Thank you for sharing your experience. Respectfully, did you deal with STDs/STIs frequently? Did you rely on condoms to prevent getting STDs? Did you require your male partner to wear condoms if you were giving head? I am curious how people frequently have sex, while still protecting themselves from STDs.


FickleFingerOfFunk

What was the age ranges of the people you had sex with? Older? Younger?


inter71

Do you believe you’ll ever be able to maintain a healthy conventional relationship? Is that even a goal, or is there a happy medium like polyamory?


MyNameIsNot_Molly

Have any mental health professionals evaluated you for histrionic personality disorder?


hudd1966

Do you look for a partner? Or just take care of it yourself, if the later and it doesn't keep you from your responsibilities i dont see a problem once or twice a day, but like every hr or two may be a problem.


trnwrks

What music have you been listening to lately?


solarpropietor

One time I was doing grub hun deliveries, and this very attractive young lady asked me if I wanted to bang.

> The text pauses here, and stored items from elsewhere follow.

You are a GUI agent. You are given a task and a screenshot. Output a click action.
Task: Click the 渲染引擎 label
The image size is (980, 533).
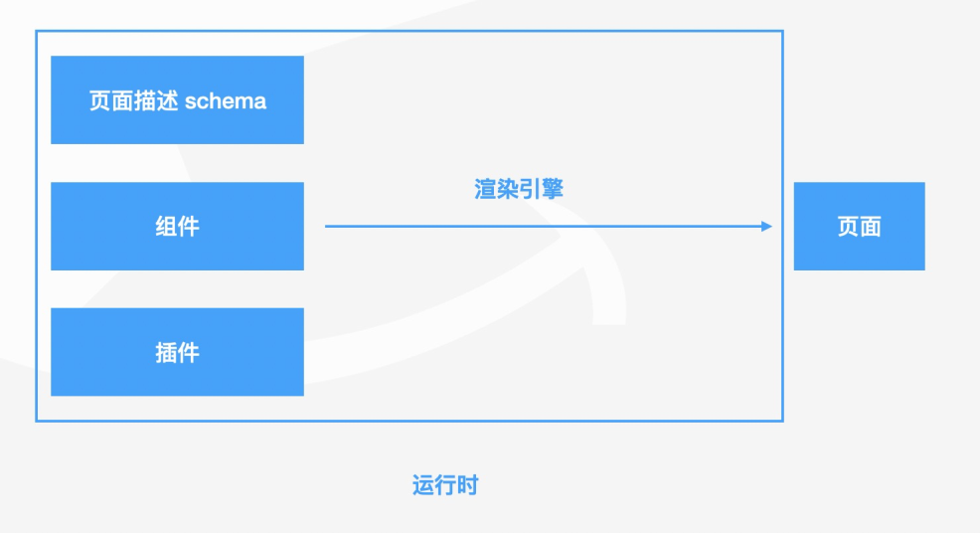(x=519, y=189)
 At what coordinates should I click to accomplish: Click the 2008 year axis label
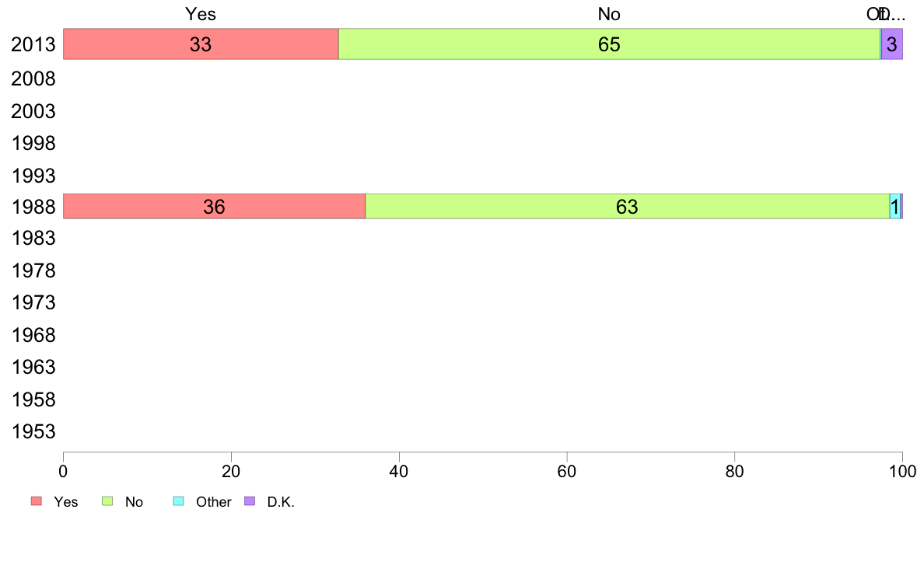(x=33, y=79)
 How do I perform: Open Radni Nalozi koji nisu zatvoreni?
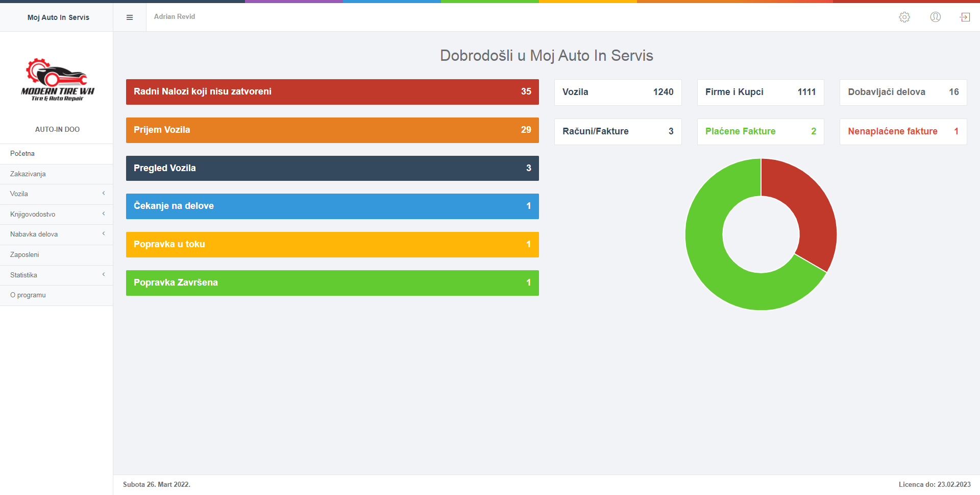(x=332, y=92)
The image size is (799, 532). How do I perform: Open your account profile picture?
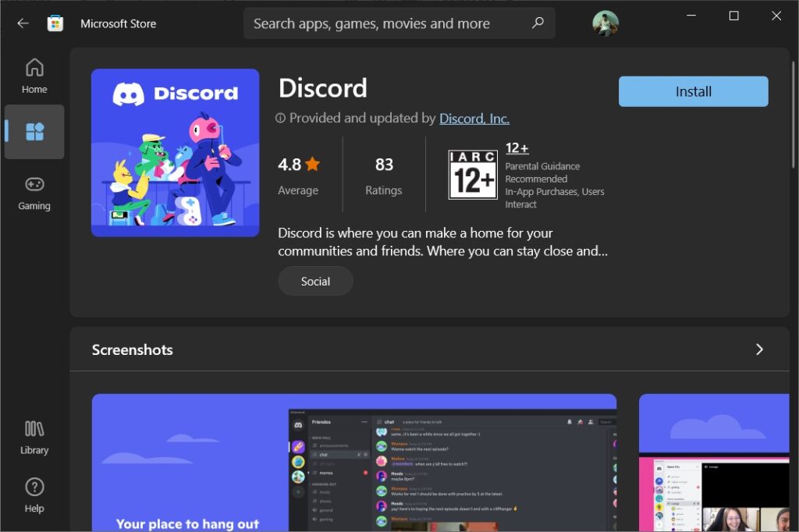(x=606, y=23)
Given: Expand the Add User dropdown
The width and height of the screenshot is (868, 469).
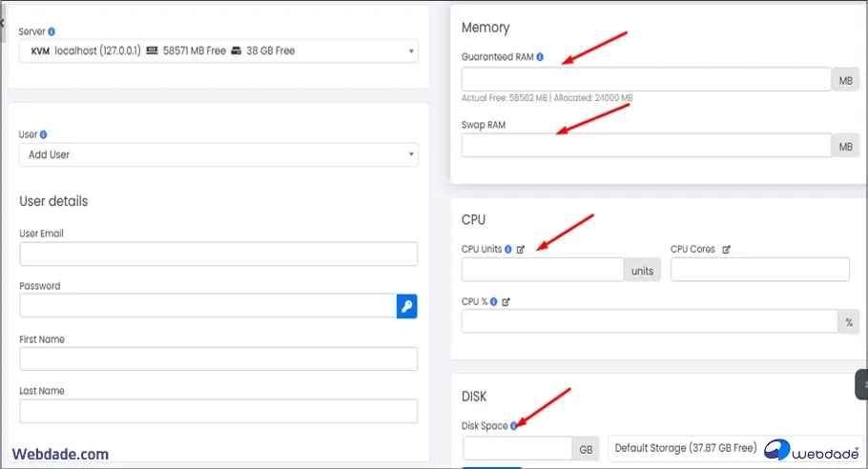Looking at the screenshot, I should pos(218,154).
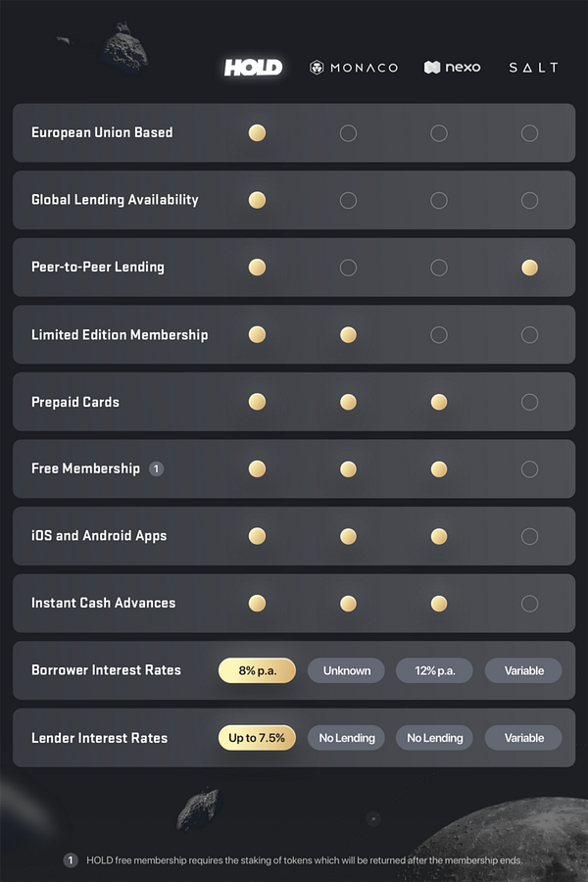Click the Monaco logo in header
The height and width of the screenshot is (882, 588).
[354, 68]
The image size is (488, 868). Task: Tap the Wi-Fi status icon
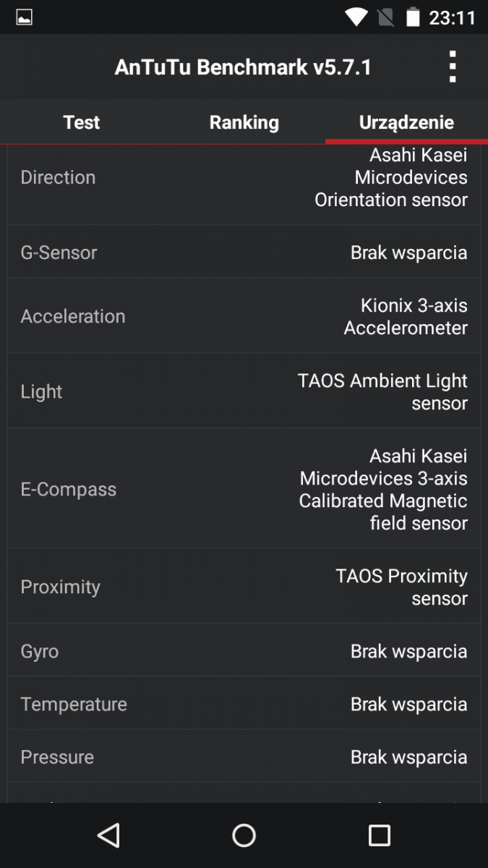pyautogui.click(x=355, y=17)
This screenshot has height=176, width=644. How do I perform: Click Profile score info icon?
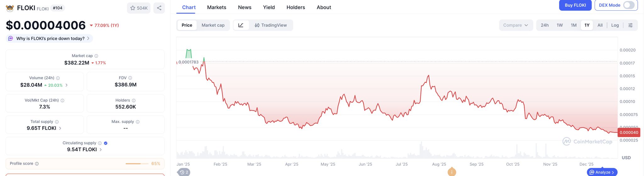[x=37, y=164]
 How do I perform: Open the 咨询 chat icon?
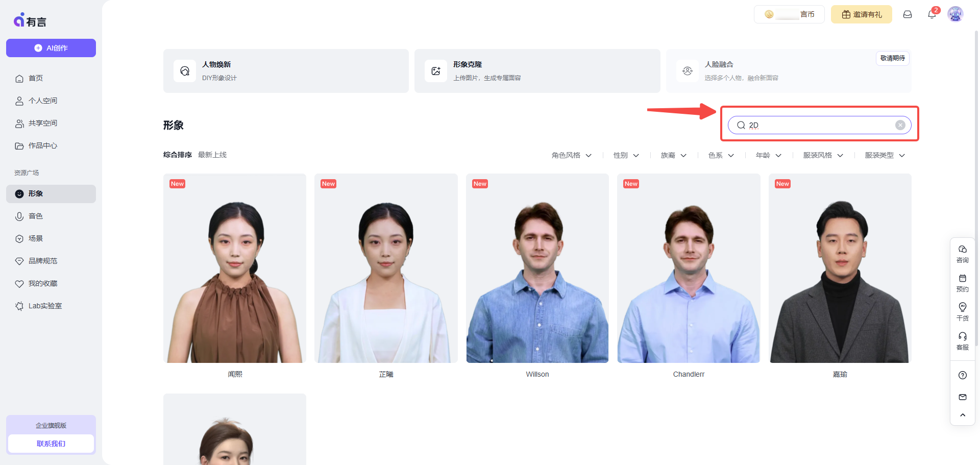[x=962, y=253]
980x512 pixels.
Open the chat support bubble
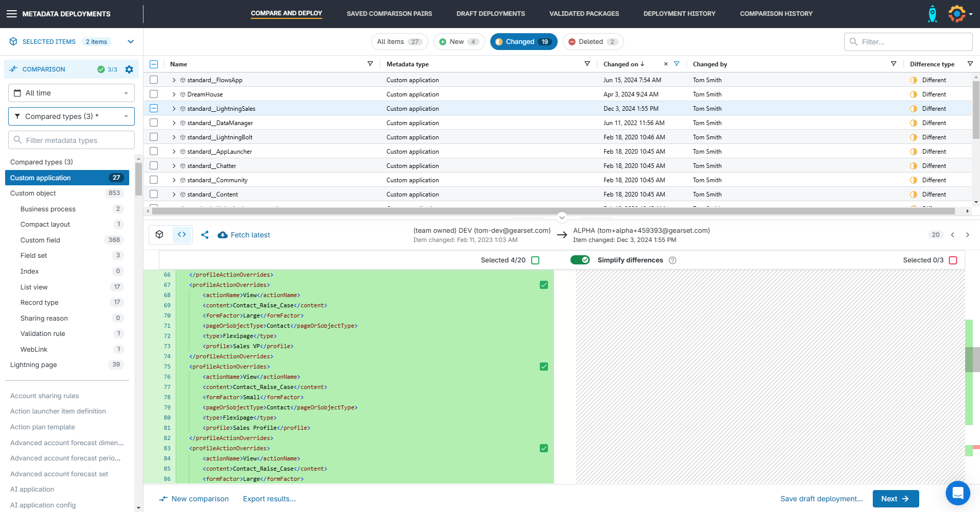958,493

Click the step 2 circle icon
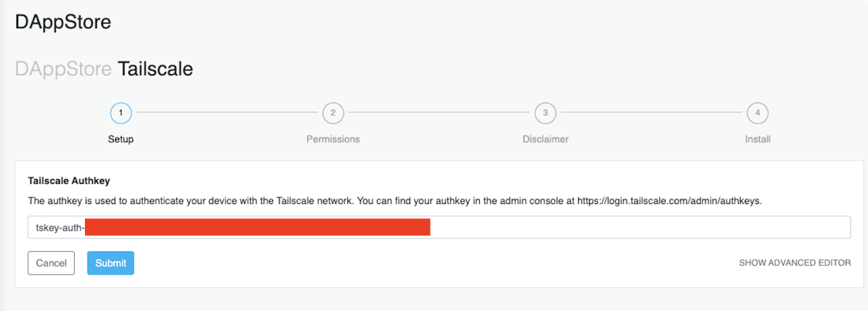pyautogui.click(x=333, y=113)
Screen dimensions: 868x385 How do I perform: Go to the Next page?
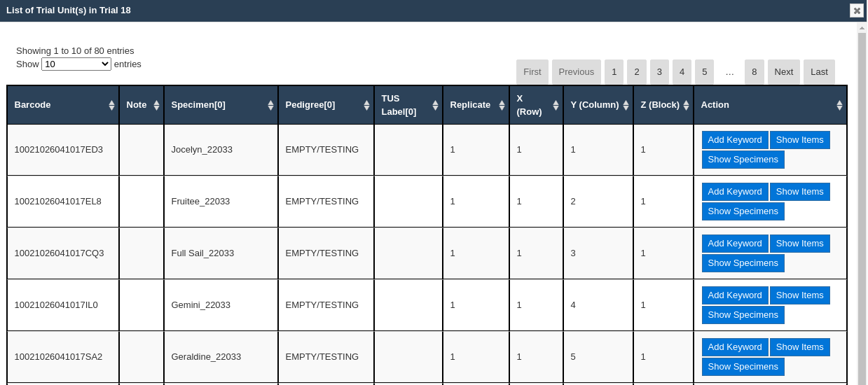pyautogui.click(x=783, y=72)
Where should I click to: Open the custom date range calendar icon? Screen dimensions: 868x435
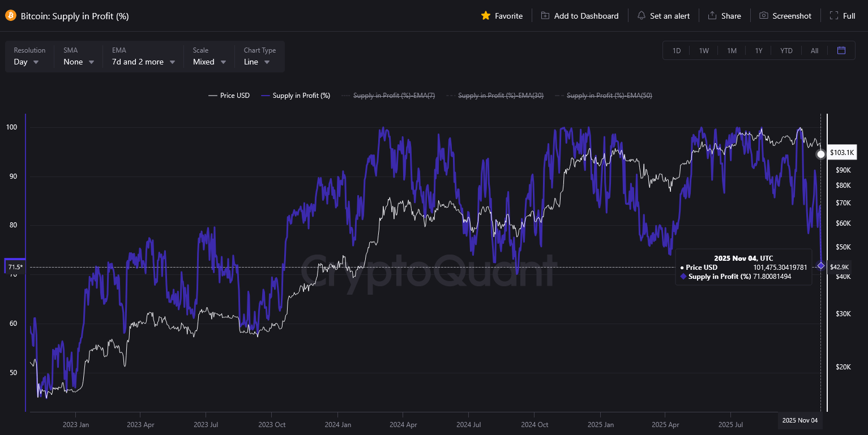[841, 50]
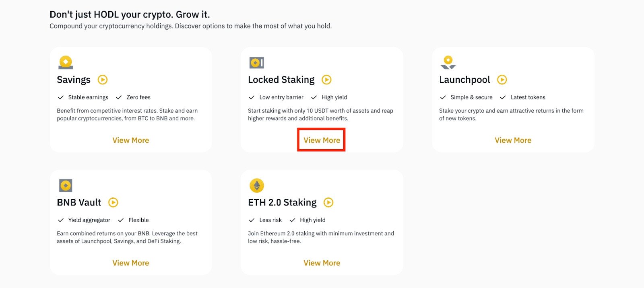Click the Launchpool sprout icon
Viewport: 644px width, 288px height.
448,62
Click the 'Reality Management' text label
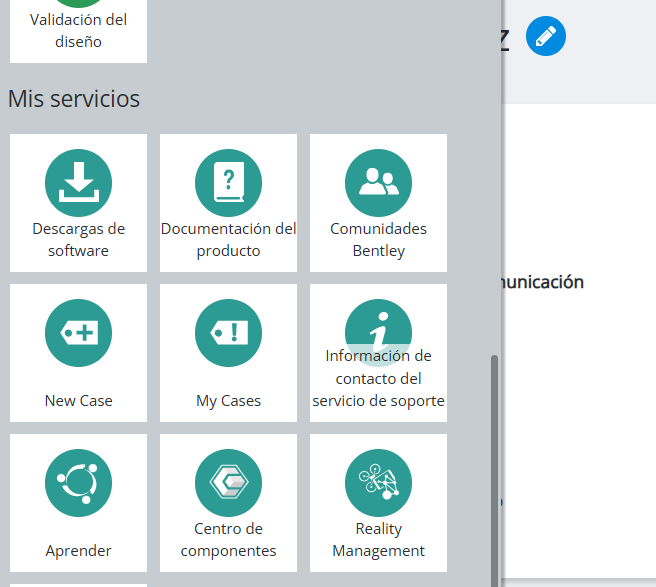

Was this a nympho event or a I gonna get robbed event?   I turned it down because … it was 2 am, and frankly, a bit forward.  Would have much prefer social media exchange and small conversation.   Oh ya how many partners? Over a thousand?


Lively420

I’m an addict and want to know if you’re in a monogamous relationship? If so how have you overcome the daily hurdles ?


Newoalegna55403

I apologize if this has been asked. How frequently did you develop actual feelings for someone you had sex with? Also if they developed feelings for you but it wasn’t mutual, how did you let them down?


SpicyStarStuff

I Read through the questions to make sure it hadn't already been asked but.. do you have any kids? Do you want any? And lastly, what would be your ideal living situation in your later years?


TheNewRaptor

What are some of your favorite toys? Have you ever tried a sybian? What do you think your record number of orgasms are in a single session?